Alternative Specifications for Observance of Complete Weight Data at 24 Months Post-treatment Initiation

Panel (a) corresponds to the traditional, single mechanism approach to selection bias; panel (b) corresponds to one possible implementation of the proposed framework that acknowledges the complexity of EHR data.

Table 1.

Results from Logistic Regression Analyses Examining the Association Between Select Patient-Level Characteristics and Whether or Not a Patient Has Complete Weight Information at 24 Months

	SINGLE MECHANISM: WEIGHT DATA AT 24 MONTHS(N=8,631)			SUB-MECHANISM NO. 1: ACTIVE ENROLLMENT AT 24 MONTHS(N=8,631)			SUB-MECHANISM NO. 2: ENCOUNTER AT 24 MONTHS ±30 DAYS, GIVEN ENROLLMENT AT 24 MONTHS(N=6,570)			SUB-MECHANISM NO. 3: WEIGHT MEASURED AT 24 MONTHS ±30 DAYS, GIVEN AN ENCOUNTER AT 24 MONTHS ±30 DAYS(N=3,688)

	OR	95% CI	P	OR	95% CI	P	OR	95% CI	P-VALUE	OR	95% CI	P
Female	1.33	(1.19, 1.48)	<0.001	1.11	(0.99, 1.24)	0.070	1.30	(1.16, 1.45)	<0.001	1.20	(1.03, 1.40)	0.022
Age^*	1.16	(1.12, 1.21)	<0.001	1.41	(1.35, 1.46)	<0.001	1.10	(1.05, 1.14)	<0.001	0.97	(0.92, 1.03)	0.277
Antidepressant
Fluoxetine	1.00	REF	<0.001	1.00	REF	<0.001	1.00	REF	<0.001	1.00	REF	0.014
Buproprion	1.05	(0.89, 1.22)		1.01	(0.86, 1.19)		1.14	(0.97, 1.33)		0.92	(0.74, 1.15)
Mirtazapene	1.29	(0.68, 2.45)		0.94	(0.46, 1.93)		1.18	(0.59, 2.33)		1.54	(0.55, 4.31)
Paroxetine	1.09	(0.83, 1.42)		1.27	(0.95, 1.72)		1.19	(0.91, 1.55)		0.83	(0.58, 1.19)
SSRI	0.90	(0.78, 1.03)		0.87	(0.76, 1.00)		1.08	(0.95, 1.24)		0.79	(0.65, 0.95)
SARI	1.51	(1.26, 1.80)		1.36	(1.09, 1.69)		1.59	(1.32, 1.93)		1.09	(0.85, 1.39)
Tricyclics	1.80	(1.53, 2.11)		1.33	(1.09, 1.63)		1.93	(1.61, 2.32)		1.28	(1.01, 1.61)
Weight at baseline^*	1.05	(1.03, 1.07)	<0.001	1.02	(1.00, 1.04)	0.068	1.03	(1.01, 1.05)	0.003	1.05	(1.02, 1.08)	<0.001

Note

Age odds ratio is for a 10-year contrast; weight at baseline OR is for a 20 lb. contrast. OR = odds ratio; CI = confidence interval.

A General Framework

Overall, the preliminary evidence presented so far strongly suggests that a naïve (unadjusted) analysis of the relationship between treatment choice and 24-month weight change will suffer from selection bias. To resolve this one could use multiple imputation,30,31 inverse-probability weighting,32 or both.33 The validity of each of these approaches, however, hinges on the appropriateness of the single mechanism and decision strategy as an approach to evaluating assumptions and performing necessary adjustments.
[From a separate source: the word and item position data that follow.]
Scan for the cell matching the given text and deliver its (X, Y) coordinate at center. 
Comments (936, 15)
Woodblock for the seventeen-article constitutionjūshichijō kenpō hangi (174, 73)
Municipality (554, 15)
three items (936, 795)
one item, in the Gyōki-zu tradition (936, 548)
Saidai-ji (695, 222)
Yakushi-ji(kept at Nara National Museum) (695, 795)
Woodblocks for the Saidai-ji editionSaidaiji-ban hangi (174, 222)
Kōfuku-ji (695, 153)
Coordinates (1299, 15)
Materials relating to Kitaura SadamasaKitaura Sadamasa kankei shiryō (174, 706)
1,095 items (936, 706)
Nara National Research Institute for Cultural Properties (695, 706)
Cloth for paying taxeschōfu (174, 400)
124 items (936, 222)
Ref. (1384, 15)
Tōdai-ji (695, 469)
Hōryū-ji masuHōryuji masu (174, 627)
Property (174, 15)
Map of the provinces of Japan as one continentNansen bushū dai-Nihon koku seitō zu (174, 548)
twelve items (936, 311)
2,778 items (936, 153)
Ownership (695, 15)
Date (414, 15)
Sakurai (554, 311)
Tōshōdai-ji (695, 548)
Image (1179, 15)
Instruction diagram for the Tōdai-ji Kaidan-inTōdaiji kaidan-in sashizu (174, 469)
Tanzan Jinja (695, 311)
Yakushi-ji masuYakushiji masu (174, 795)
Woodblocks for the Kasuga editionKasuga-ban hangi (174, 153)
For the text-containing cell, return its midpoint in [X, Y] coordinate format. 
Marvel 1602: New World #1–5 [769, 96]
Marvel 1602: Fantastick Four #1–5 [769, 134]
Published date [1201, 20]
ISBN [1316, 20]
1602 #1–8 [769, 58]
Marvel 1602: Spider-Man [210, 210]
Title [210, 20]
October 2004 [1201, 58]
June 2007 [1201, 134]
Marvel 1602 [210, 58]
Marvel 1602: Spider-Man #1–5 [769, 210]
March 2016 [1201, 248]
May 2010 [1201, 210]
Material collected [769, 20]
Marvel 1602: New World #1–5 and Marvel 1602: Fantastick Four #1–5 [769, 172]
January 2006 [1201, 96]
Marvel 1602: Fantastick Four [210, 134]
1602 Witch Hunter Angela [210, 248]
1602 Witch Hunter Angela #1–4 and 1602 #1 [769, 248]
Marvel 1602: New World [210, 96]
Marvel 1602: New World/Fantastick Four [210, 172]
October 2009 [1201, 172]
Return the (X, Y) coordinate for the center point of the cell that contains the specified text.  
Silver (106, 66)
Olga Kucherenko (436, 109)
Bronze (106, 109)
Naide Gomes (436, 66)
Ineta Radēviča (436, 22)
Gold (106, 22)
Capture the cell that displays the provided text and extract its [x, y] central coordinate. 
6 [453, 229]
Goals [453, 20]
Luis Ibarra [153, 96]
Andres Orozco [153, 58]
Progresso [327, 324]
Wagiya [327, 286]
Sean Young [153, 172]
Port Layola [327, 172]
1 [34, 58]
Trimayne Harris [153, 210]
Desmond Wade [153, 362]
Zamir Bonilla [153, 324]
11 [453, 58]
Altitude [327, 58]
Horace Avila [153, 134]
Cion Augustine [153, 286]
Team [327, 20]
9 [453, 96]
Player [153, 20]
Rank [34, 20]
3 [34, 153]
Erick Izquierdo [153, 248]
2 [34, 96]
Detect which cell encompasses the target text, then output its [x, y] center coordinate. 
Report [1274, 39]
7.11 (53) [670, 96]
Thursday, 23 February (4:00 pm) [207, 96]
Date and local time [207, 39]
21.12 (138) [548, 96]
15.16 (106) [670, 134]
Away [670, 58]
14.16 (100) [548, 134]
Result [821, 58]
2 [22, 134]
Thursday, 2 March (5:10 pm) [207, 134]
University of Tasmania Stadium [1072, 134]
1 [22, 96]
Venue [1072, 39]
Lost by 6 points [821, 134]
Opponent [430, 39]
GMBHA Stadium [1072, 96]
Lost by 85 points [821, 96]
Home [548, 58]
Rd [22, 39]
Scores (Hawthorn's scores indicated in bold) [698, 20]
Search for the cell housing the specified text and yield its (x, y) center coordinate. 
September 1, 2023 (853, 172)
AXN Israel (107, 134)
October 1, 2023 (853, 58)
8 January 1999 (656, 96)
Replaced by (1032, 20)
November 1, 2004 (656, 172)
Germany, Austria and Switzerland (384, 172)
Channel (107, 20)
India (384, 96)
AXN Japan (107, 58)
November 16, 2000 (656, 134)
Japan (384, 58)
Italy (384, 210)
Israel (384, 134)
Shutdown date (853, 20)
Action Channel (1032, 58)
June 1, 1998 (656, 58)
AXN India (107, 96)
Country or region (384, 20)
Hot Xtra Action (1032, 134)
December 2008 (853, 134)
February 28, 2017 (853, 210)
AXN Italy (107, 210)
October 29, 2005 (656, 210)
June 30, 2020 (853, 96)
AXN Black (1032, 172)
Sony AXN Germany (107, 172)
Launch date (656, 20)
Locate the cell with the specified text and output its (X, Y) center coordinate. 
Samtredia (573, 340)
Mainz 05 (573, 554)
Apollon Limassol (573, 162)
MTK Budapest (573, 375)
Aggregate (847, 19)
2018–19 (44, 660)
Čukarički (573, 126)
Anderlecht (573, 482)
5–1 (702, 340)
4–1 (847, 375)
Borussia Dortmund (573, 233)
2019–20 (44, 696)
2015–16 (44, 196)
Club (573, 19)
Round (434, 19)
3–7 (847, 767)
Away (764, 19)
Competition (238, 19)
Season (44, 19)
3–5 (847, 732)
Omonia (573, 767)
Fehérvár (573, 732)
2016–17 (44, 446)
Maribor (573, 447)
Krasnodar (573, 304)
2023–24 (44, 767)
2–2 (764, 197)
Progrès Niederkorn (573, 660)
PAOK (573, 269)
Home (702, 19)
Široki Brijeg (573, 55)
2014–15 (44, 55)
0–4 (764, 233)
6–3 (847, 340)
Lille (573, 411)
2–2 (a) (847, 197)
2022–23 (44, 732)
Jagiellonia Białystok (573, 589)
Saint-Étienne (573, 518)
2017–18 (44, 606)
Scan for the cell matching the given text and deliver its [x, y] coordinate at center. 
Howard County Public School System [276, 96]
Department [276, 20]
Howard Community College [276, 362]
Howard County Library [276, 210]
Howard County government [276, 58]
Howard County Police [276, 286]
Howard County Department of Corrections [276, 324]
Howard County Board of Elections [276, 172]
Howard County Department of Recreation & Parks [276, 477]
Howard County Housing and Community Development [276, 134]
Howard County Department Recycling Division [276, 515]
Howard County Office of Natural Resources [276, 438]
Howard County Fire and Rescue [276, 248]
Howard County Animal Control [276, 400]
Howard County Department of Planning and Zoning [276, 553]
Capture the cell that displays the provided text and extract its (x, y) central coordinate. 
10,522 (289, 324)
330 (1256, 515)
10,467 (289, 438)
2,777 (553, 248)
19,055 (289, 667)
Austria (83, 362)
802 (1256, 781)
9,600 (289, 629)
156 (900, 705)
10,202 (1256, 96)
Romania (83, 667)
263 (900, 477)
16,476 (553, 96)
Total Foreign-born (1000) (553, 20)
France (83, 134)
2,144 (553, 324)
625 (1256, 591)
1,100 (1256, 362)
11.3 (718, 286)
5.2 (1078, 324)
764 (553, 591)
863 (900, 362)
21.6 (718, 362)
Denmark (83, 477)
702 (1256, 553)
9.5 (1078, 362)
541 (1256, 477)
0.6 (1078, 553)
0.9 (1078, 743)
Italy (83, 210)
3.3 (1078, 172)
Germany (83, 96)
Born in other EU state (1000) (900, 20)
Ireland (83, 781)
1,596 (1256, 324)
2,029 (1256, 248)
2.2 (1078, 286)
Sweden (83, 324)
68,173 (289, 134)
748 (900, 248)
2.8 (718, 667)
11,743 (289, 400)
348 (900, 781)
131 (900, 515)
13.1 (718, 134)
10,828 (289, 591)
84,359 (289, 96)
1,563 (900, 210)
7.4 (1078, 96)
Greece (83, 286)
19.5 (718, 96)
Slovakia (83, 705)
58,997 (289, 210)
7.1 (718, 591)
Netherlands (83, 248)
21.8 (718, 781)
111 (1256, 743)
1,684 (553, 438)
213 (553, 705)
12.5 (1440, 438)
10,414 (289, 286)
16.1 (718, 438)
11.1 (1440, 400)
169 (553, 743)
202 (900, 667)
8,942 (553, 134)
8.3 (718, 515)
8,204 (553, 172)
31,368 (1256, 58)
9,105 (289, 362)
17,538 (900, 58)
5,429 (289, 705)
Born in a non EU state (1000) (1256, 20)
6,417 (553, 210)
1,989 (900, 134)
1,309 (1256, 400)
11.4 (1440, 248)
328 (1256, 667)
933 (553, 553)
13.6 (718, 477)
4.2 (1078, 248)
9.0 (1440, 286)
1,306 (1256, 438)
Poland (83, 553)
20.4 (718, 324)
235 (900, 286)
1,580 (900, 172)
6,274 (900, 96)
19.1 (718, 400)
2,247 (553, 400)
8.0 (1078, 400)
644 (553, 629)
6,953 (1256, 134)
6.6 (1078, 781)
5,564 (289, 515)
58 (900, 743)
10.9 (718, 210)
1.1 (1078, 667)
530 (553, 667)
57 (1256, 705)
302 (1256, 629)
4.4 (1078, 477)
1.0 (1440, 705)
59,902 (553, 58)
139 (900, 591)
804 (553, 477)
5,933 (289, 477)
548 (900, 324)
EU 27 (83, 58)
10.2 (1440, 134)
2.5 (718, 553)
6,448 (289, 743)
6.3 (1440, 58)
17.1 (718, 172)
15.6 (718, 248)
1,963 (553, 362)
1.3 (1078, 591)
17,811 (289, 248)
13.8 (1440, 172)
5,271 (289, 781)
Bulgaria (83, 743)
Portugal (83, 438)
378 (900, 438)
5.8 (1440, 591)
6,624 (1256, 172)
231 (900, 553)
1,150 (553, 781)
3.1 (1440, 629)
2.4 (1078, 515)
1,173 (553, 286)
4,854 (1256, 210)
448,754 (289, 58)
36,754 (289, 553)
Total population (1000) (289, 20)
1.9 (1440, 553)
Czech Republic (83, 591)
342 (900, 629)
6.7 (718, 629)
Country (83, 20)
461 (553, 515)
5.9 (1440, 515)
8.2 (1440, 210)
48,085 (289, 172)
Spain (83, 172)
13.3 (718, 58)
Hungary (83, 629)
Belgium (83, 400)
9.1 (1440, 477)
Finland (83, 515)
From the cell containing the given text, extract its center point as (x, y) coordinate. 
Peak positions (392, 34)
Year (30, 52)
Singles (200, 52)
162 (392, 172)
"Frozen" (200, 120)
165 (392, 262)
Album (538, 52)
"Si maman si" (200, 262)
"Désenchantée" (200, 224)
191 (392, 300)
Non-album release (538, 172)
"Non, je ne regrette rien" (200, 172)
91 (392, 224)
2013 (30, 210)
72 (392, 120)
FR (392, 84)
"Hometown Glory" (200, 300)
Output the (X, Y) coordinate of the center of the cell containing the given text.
In the clinical contexts that EHRs represent, however, a single mechanism is unlikely to fully characterize the complex set of decisions— made by the patient, their health care provider, and the health care system—that give rise to complete data in the EHR. As such, use of a single mechanism, as illustrated in Figure 2(a), will be unrealistically simple. To resolve this we propose a new framework for addressing selection bias in EHR-based CER, one that acknowledges and integrates the complex set of decisions that give rise to complete data. In the following we provide a detailed discussion of each aspect of the framework; Figure 3 provides an overview of the framework in the form of a process flow.

Figure 3.

Process Flow Representation of the Proposed Framework for Selection Bias in EHR-Based Studies That Can Be Used in Conjunction with

Consideration of the “Ideal” Study

Central to the proposed framework are two key principles. The first is that researchers initially specify the structure of the data that would have been collected had they had the opportunity to conduct an “ideal” study.34,35 This specification will depend primarily on the scientific goals of the study, which will, in turn, determine which specific covariates are needed as well as their timing. In the antidepressants study, given the primary interest in weight change at 24 months, such a data structure would at a minimum include weight at baseline and at 24 months. If the primary interest lay with understanding a patient’s trajectory over the first 24 months following treatment initiation, the ideal data structure would additionally include intermediary weight measurements, the timing of which would depend on the desired level of granularity. Beyond outcome information, the data structure for the ideal study would also include covariates necessary for the implementation of inclusion/exclusion criteria, covariates relevant to characterizing treatment choice, and potential confounders and effect modifiers. Practically, specification of this structure could be approached much in the same way that researchers approach detailing data collection strategies in grant proposals.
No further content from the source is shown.